*** Opening of Provided text ***
The announcement came days after Sony Corp. shipped its first made-in-India television sets, and General Motors (GM.N) unveiled a plan to spend $1 billion to expand its main plant.
"It is India's moment," Junior Finance Minister Jayant Sinha said. But very few believe it can seize the moment without making land, labour, bank and tax reforms.
Modi swept to power in last year's general election on a promise of speedier growth creating millions of manufacturing jobs. But just 15 months after that electoral triumph, disenchantment has set in. Businesses are getting restless with slow progress in removing the hurdles that have stymied growth.
Political acrimony, meanwhile, has left parliament paralysed. The last session ended without passage of a single reform legislation.
Shilan Shah, India economist at Capital Economics, described the washout session as a "missed opportunity".
Yet India is on mend. Robust growth in indirect tax receipts points to a nascent revival in manufacturing sector. Foreign direct investments are up 30 percent from a year earlier.
*** Close of Provided text ***
*** Opening of Supplied entries ***
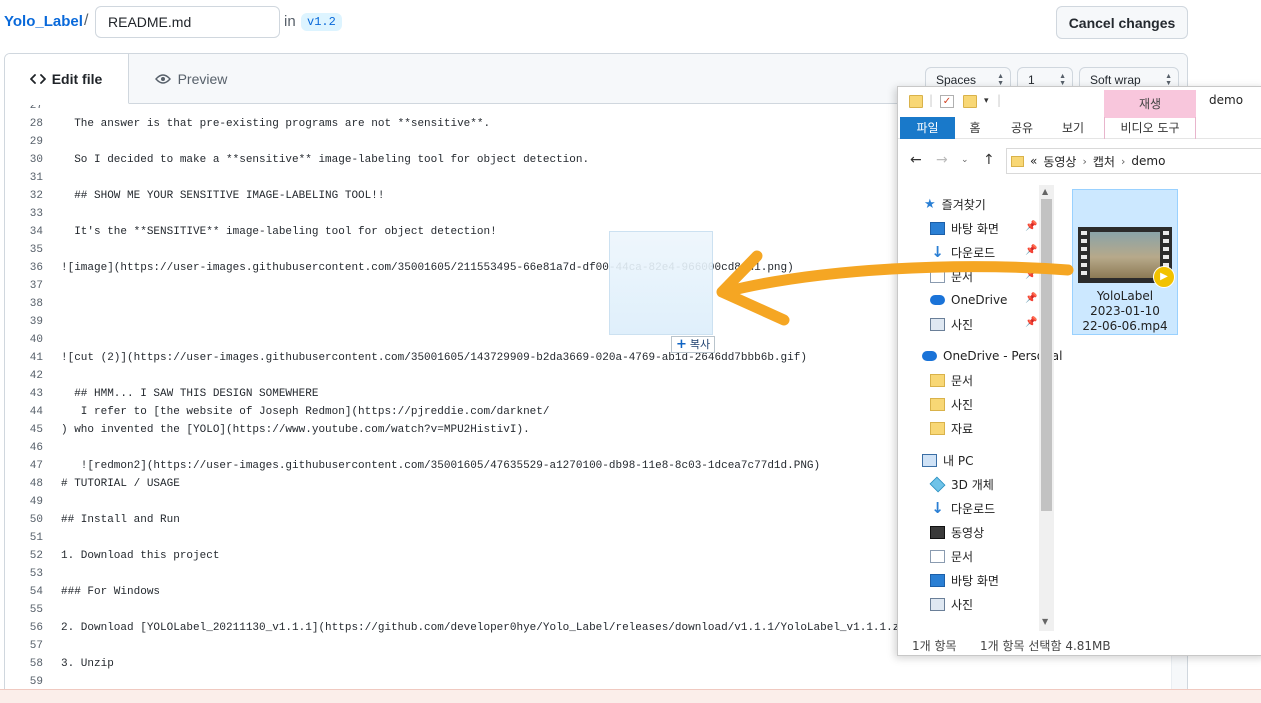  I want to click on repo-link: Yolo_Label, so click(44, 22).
*** Close of Supplied entries ***
*** Opening of Supplied entries ***
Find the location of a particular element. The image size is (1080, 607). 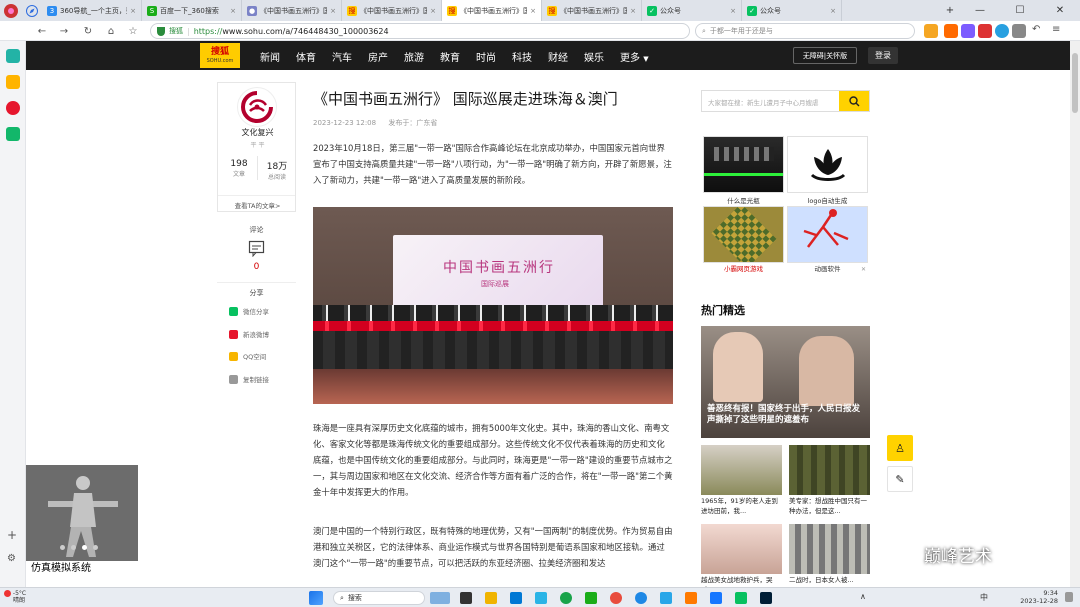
*** Close of Supplied entries ***
● **What is required**: Carry the passage on India's economic reforms forward, picking up right after its final sentence. The records stand apart from the passage on India's economic reforms.

● **Answer space**:
However, the improvement in the economy is in large measure due to a crash in global commodity prices, which has cooled inflation and helped narrow the fiscal and current account deficits. Sure, urban consumption demand is picking up, but rural consumers remain glum. With capacity utilisation rates showing no signs of improvement, firms are not in a hurry to invest in new plants and machinery.
Festering problem of bad loans, meanwhile, has impeded credit flow and delayed full transmission of interest rate cuts. The Reserve Bank of India has cut the policy repo rate by 75 basis points since January, but banks, in response, have lowered lending rates by just 30 basis points.
"Key structural reforms remain crucial for a sustained pickup in economic growth," analysts at Yes Bank said in a note.